Abstract
Cardiovascular diseases remain the leading cause of death, morbidity, and disability. Recently, it has been reported that gonadal hormones such as estradiol can act on membrane receptors and activate intracellular signaling mechanisms, thereby altering cellular function. This study aims to explore the function and molecular mechanism of estradiol on cardiac microvascular endothelial cells (CMVECs). Estradiol had low toxicity to CMVECs. Hypoxia/reoxygenation (H/R) stimulation inhibited the proliferation and migration of CMVECs, while estradiol significantly promoted proliferation and migration. Estradiol inhibited il-1, IL6, and TNF-α secretion levels after H/R stimulation. Meanwhile, estradiol inhibits oxidative stress and promotes angiogenesis. Further, estradiol upregulated the gene and protein levels of cyclin-dependent kinases 1 (CDK1) and CDK2 after H/R stimulation. When knocking down CDK1 and CDK2 of CMVECs, estradiol did not affect the protein expression of Cyclin E1 and Cyclin D1. Meanwhile, the regulatory effect of estradiol on oxidative stress, angiogenesis, and inflammatory response was significantly weakened or even disappeared. In conclusion, estradiol mediates oxidative stress and angiogenesis of myocardial microvascular endothelial cells by regulating the CDK/cyclin signaling pathway.
Keywords: Cardiovascular diseases, Estradiol, CDK, Oxidative stress, Angiogenesis
1. Introduction
Cardiovascular disease (CVD) is a common disease that seriously threatens human life and health [1]. Cardiovascular disease is more common, disabling, and deadly in older people than younger people [2]. The cardiovascular disease currently kills more than 17 million people each year. The morbidity and mortality of CVD are high in many countries and regions [3,4]. CVD accounts for over 31% of global deaths [1]. With the aging of society, the morbidity and mortality of cardiovascular diseases continue to rise.

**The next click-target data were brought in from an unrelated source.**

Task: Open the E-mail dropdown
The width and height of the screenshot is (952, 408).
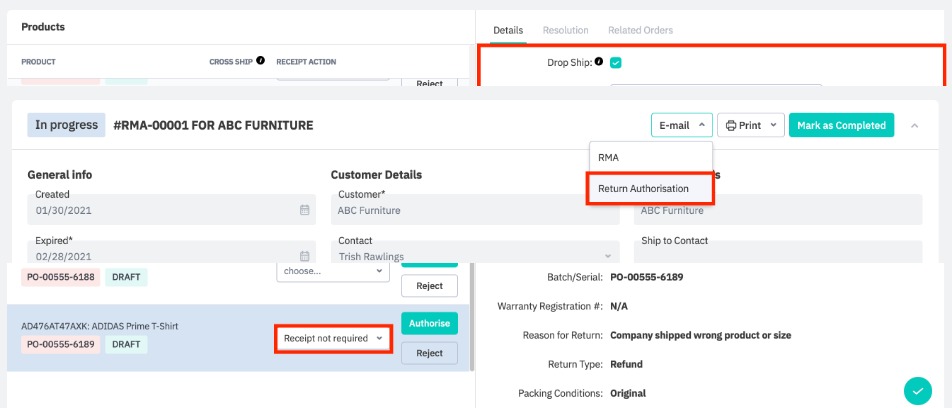Action: click(x=681, y=125)
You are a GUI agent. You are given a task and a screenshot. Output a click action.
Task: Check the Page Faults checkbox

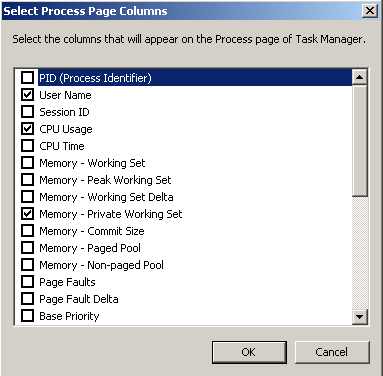tap(27, 282)
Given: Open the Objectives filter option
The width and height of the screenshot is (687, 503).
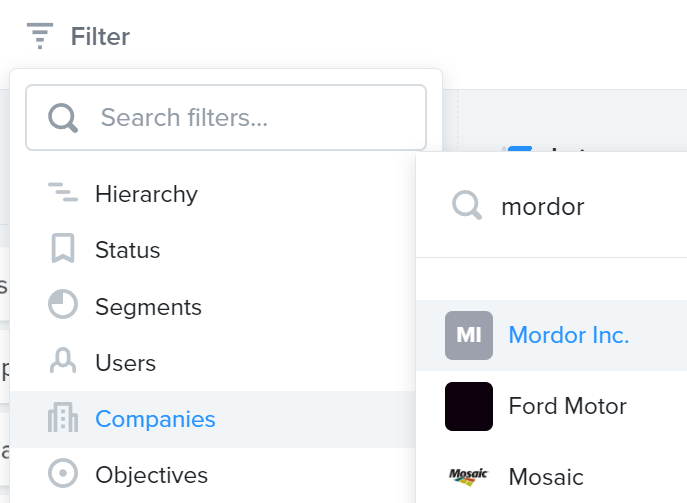Looking at the screenshot, I should pos(212,475).
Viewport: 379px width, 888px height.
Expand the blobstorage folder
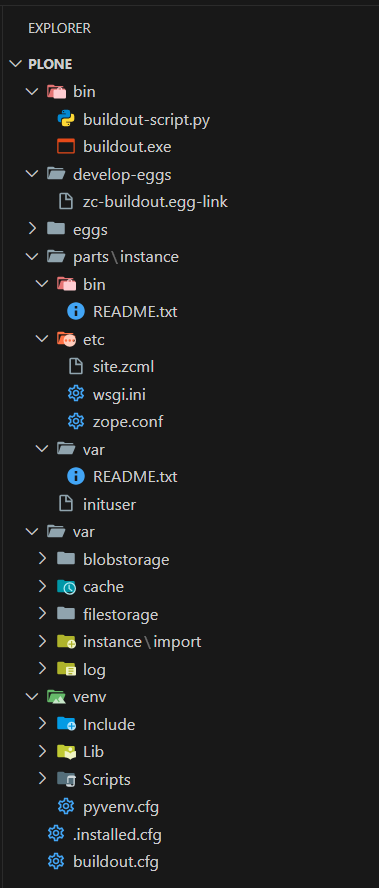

Various CVDs (such as Arrhythmia, Myocardial infarction, coronary heart disease, hypertension, cardiomyopathy, etc.) are associated with endothelial dysfunction [5]. Endothelial cells can phagocytose foreign bodies, bacteria, and necrotic and aging tissues and participate in the body’s immune function. Hypoxia/reperfusion is the main treatment for ischemic cardiovascular disease [6]. Cardiac microvascular endothelial cells (CMVECs) are sensitive to hypoxia/reoxygenation (H/R) induced injury [7]. H/R exposure can damage various physiological activities of endothelial cells, including reduced cell survival rate, dysregulation of energy metabolism, impaired angiogenesis, excessive production of reactive oxygen species (ROS), and mitochondrial dysfunction [8]. Notably, H/R stimulation has also been shown to trigger the overproduction of pro-inflammatory mediators such as tumor necrosis factor-α (TNF-α) and interleukin-8 (IL-8). H/R exposition-induced CMVEC damage has been shown to be associated with several intracellular signaling pathways. Activation of p38 acts a vital role in regulating oxidative stress and inflammatory response [9,10]. In addition, H/R exposure activates nuclear factor kappa-B (NF-κB), which mediates intracellular inflammatory signaling [11]. CMVEC has also been found to have enzyme activity, especially Angiotensin I-converting enzyme (ACE) activity, which regulates local angiotensin II and bradykinin levels in the heart [12].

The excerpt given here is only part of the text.